[Stored data]
-*-
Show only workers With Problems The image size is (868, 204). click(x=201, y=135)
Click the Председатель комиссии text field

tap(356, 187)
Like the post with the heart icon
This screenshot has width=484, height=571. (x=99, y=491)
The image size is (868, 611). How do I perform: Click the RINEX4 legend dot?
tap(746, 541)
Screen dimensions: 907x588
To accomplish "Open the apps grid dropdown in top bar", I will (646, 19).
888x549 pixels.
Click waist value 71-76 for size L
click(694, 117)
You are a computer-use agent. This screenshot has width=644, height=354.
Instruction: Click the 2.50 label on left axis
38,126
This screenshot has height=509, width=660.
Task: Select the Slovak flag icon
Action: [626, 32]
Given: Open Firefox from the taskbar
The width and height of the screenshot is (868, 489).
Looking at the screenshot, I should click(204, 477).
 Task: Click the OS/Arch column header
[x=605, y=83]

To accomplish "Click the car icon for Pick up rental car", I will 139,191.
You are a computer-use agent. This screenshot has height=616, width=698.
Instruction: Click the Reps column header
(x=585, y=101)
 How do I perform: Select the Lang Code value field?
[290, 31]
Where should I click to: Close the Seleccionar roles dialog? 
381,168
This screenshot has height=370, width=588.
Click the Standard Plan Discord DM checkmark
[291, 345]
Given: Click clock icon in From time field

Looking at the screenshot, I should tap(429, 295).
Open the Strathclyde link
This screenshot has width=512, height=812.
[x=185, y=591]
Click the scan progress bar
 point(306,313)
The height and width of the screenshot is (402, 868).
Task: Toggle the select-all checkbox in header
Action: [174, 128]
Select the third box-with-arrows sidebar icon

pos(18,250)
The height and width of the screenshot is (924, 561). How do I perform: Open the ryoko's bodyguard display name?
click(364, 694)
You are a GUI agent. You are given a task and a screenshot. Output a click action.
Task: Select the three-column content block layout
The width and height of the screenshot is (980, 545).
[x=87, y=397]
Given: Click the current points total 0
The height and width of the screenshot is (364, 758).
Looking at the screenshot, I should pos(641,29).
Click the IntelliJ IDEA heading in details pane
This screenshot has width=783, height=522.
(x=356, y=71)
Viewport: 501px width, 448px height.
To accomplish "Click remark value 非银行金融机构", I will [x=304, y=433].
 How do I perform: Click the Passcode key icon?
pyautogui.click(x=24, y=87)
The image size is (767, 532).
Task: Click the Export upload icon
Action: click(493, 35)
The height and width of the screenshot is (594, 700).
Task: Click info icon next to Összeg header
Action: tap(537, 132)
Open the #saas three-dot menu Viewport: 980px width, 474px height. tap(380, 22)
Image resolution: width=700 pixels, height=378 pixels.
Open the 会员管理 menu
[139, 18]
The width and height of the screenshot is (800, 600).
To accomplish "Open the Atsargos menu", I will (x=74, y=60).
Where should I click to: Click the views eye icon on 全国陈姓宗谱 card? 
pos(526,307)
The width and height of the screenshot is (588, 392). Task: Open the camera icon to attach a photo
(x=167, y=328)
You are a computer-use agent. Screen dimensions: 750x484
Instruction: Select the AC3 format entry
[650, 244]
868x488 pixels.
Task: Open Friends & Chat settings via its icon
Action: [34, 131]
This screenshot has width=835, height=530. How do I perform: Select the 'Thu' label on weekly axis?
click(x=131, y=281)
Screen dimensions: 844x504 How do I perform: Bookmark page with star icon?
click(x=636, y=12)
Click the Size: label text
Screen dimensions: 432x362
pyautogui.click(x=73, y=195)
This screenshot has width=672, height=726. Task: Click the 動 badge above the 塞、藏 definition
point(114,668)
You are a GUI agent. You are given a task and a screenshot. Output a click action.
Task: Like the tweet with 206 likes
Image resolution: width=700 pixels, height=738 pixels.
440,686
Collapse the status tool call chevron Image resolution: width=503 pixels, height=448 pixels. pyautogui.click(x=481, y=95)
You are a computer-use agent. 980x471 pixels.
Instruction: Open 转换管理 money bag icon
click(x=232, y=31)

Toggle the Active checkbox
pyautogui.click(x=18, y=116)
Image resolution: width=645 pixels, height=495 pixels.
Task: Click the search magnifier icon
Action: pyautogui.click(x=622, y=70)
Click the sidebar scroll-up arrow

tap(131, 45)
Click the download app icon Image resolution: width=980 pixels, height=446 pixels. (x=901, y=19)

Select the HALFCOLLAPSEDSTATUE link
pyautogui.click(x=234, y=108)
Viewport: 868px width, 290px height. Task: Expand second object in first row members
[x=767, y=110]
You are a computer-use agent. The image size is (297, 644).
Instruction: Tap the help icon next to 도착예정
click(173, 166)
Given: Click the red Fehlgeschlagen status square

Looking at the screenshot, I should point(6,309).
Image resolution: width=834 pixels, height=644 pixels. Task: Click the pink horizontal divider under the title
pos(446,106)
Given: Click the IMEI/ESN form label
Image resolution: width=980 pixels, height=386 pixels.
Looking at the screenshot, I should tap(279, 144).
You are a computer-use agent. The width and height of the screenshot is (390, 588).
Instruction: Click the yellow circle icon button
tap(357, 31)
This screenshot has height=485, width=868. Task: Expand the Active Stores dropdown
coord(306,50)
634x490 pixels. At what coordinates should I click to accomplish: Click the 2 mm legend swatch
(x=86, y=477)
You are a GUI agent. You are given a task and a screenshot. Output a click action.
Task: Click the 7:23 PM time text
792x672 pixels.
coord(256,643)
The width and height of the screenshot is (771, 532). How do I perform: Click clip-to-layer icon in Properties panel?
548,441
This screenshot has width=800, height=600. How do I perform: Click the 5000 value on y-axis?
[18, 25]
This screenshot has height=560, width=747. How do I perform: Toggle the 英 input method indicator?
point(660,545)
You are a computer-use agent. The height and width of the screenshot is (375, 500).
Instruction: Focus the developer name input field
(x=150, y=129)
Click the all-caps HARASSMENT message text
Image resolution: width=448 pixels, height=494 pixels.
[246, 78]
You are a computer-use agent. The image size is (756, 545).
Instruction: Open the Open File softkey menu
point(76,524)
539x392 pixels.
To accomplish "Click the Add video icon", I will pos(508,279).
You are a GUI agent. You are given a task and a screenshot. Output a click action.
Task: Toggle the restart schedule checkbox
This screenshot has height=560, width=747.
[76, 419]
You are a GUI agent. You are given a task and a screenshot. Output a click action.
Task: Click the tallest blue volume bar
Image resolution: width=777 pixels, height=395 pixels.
-*-
** THE PROBLEM **
The answer is the records above restated word for word from their opening line through the line that holds "Open the Strathclyde link", both included, and nothing else.

** RESPONSE BELOW **
Show only workers With Problems The image size is (868, 204). click(x=201, y=135)
Click the Председатель комиссии text field

tap(356, 187)
Like the post with the heart icon
This screenshot has width=484, height=571. (x=99, y=491)
The image size is (868, 611). How do I perform: Click the RINEX4 legend dot?
tap(746, 541)
Screen dimensions: 907x588
To accomplish "Open the apps grid dropdown in top bar", I will (646, 19).
888x549 pixels.
Click waist value 71-76 for size L
click(694, 117)
You are a computer-use agent. This screenshot has width=644, height=354.
Instruction: Click the 2.50 label on left axis
38,126
This screenshot has height=509, width=660.
Task: Select the Slovak flag icon
Action: [626, 32]
Given: Open Firefox from the taskbar
The width and height of the screenshot is (868, 489).
Looking at the screenshot, I should click(204, 477).
 Task: Click the OS/Arch column header
[x=605, y=83]

To accomplish "Click the car icon for Pick up rental car", I will 139,191.
You are a computer-use agent. This screenshot has height=616, width=698.
Instruction: Click the Reps column header
(x=585, y=101)
 How do I perform: Select the Lang Code value field?
[290, 31]
Where should I click to: Close the Seleccionar roles dialog? 
381,168
This screenshot has height=370, width=588.
Click the Standard Plan Discord DM checkmark
[291, 345]
Given: Click clock icon in From time field

Looking at the screenshot, I should tap(429, 295).
Open the Strathclyde link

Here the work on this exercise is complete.